Netflix could learn something from Barry.
There is a degree of shared experience that comes with watching a show on streaming that Netflix makes it harder to do. Sure, we didn’t really have much in the way of parameters when we first started watching original programming on Netflix, but now we do, and in some ways, Netflix’s classic model might be hurting it in the long run.
I’m not the only person to think this, either. As Richard Edwards of TechRadar notes, the binge model worked better then than it does now:
But now, six years on, it feels like a weird blast from the past that the show is still following the same release pattern. In fact, I’d have been much happier if season 4’s first volume had launched its seven episodes on a weekly basis.
Stranger Things, watching it in retrospect, strikes me as a show that could have been an even bigger phenomenon had it been distributed by another company. Which is not to say that it was a mistake for Netflix to pick it up—and in fact, it might have been the best choice at the time of its release—but that the fact that it’s not a work of appointment viewing kind of hurts it as a cultural phenomenon, because it costs the show something that it is otherwise designed for in spades—tension.

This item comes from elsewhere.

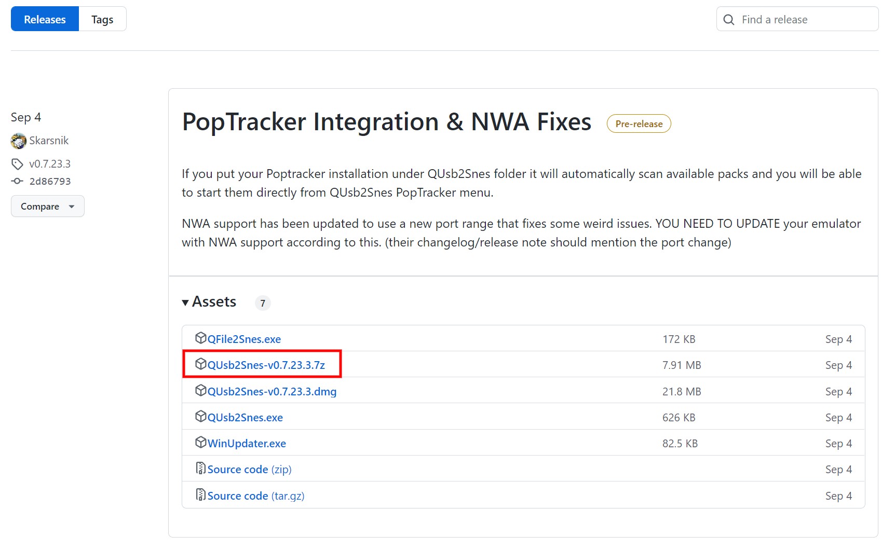Viewport: 895px width, 550px height.
Task: Click the Pre-release badge
Action: coord(639,124)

I’m not by any means suggesting that Netflix screwed up the release of the show, necessarily—after all, it’s a massive hit—but the culture around streaming in 2016 is not the same as that of 2022. We are willing to wait a week to get sucked into the next episode, then talk about it on our social channel of choice.
And as Netflix looks to fix itself, perhaps the place it should start is to let the sacred differentiator die off. Bring back appointment viewing—at least for the shows where the appointment could give the show some additional power.